Exercise details: Rewrite the paragraph that begins "Assembly instructions often have a suffix" from the lecture notes below as a short list, keeping its main facts.

Extract provided:

Lecture 10: Assembly Control Flow #
More Assembly Language #
Recap: Registers #
Whenever you see %ZZZ
in assembly code, this refers to a register
named ZZZ
. The x86-64 registers have confusing names because they
evolved over time; each register also has multiple names that refer to
different subsets of its bits. For example %rax
, one of the
general-purpose registers that is, by convention, used to pass return
values from functions, is split into the following five names:
63 31 15 7 0
+-------------------------------+-------------------------------+
| | | | |
+---------------------------------------------------------------+
|---------------------%rax (64 bits/8 bytes)--------------------|
|-----%eax (32 bits/4 bytes)----|
|-%ax (16b/2B)--|
|--%ah--|--%al--| <-- 8 bits/1 byte each
Assembly instructions often have a suffix that indicates what input
data size and register width they're operating on. For instance, a set
of "move" instructions help load signed and unsigned 8-, 16-, and 32-bit
quantities from memory into registers. movzbl
, for example, moves an
8-bit quantity (a byte) into 32-bit register (a longword; e.g.,
%eax
) with zero extension; movslq
moves a 32-bit quantity
(longword) into a 64-bit register (quadword; e.g., %rax
) with
sign extension.

Stored data:

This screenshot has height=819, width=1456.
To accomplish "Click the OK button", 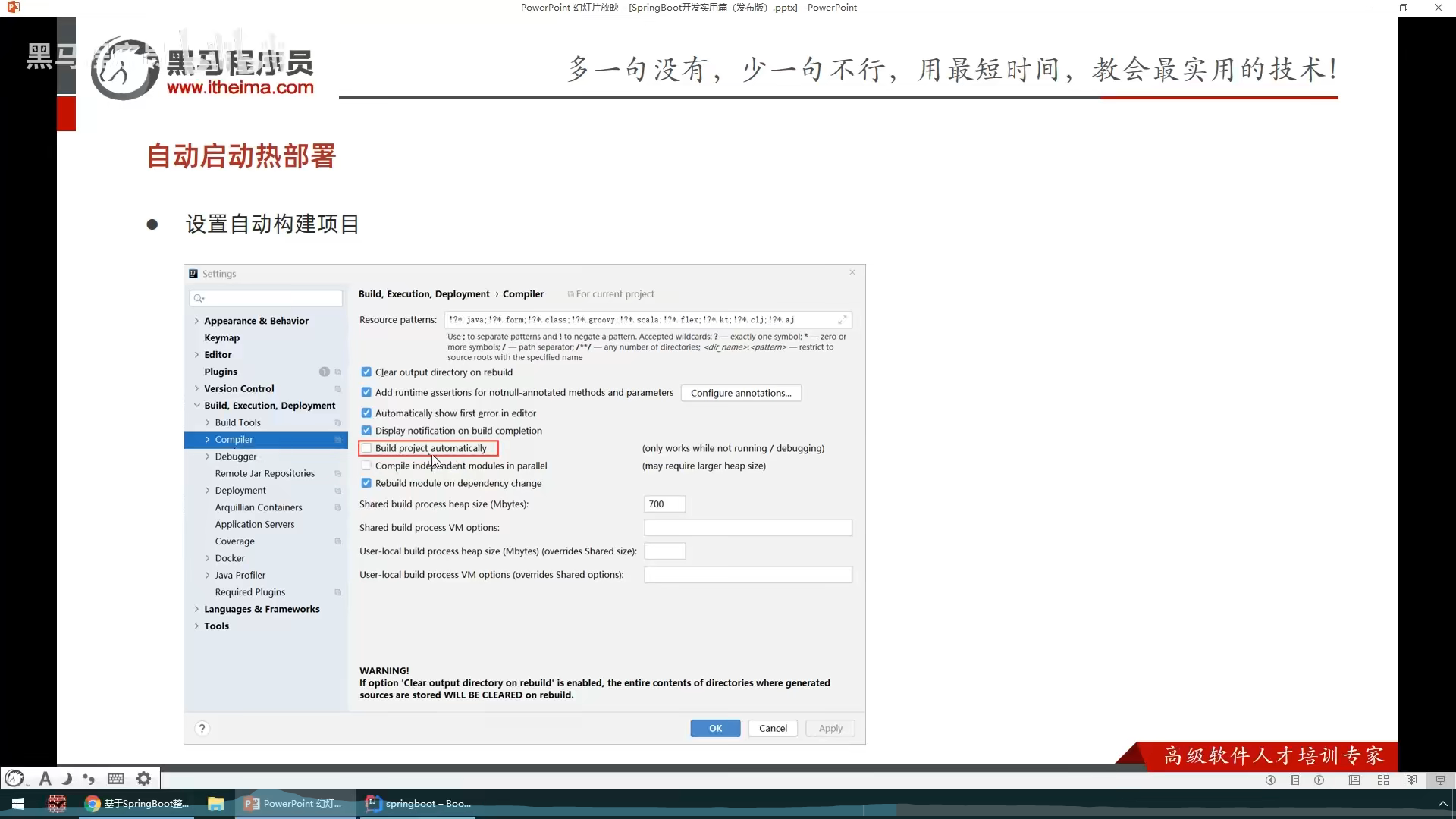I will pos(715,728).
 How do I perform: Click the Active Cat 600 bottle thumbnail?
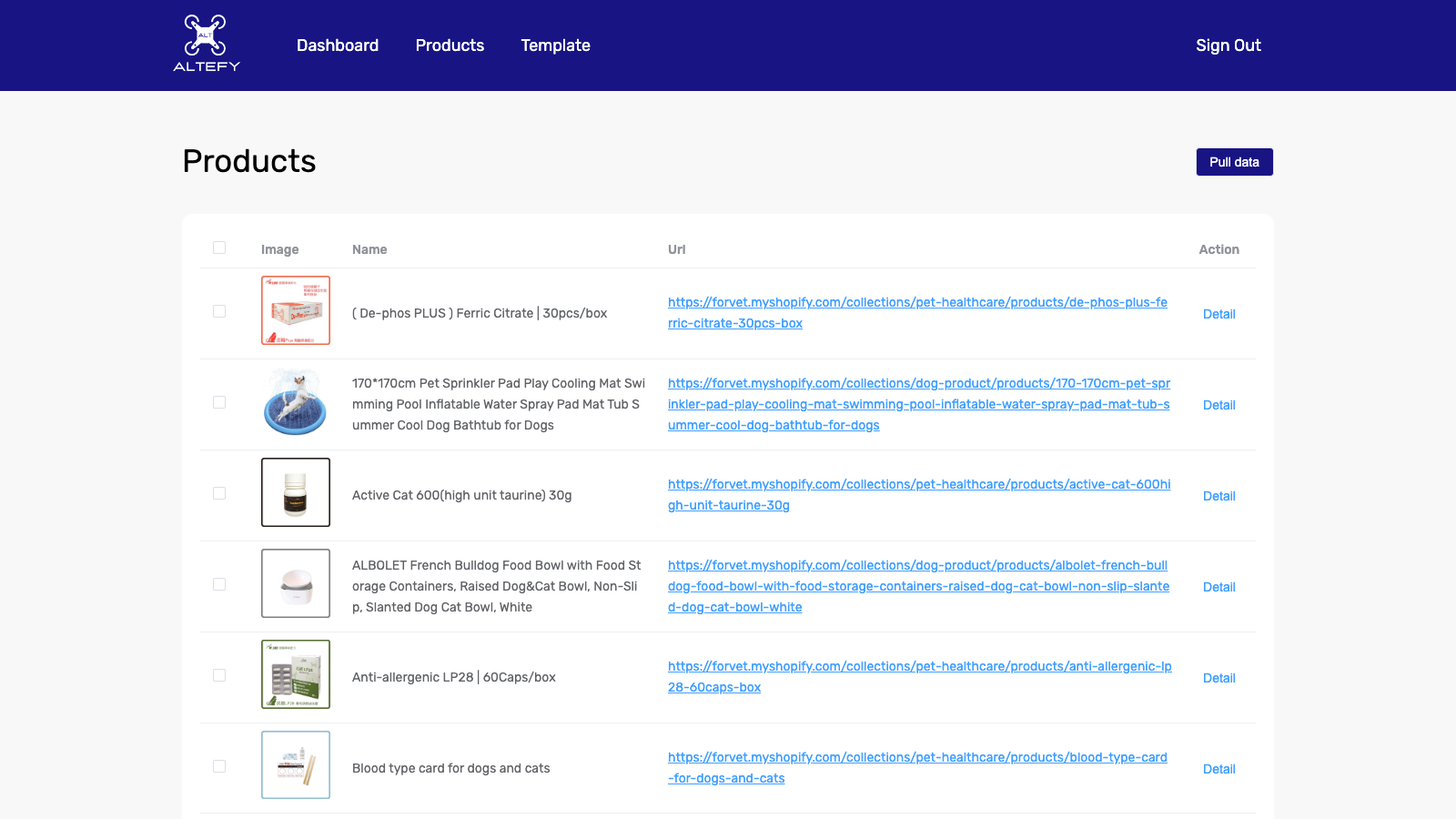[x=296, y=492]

Written reply:
- An assembly instruction's suffix often shows the input data size and register width it works on.
- A set of "move" instructions loads signed and unsigned 8-, 16-, and 32-bit quantities from memory into registers.
- movzbl moves an 8-bit quantity (a byte) into a 32-bit register (a longword, e.g., %eax) with zero extension.
- movslq moves a 32-bit quantity (a longword) into a 64-bit register (a quadword, e.g., %rax) with sign extension.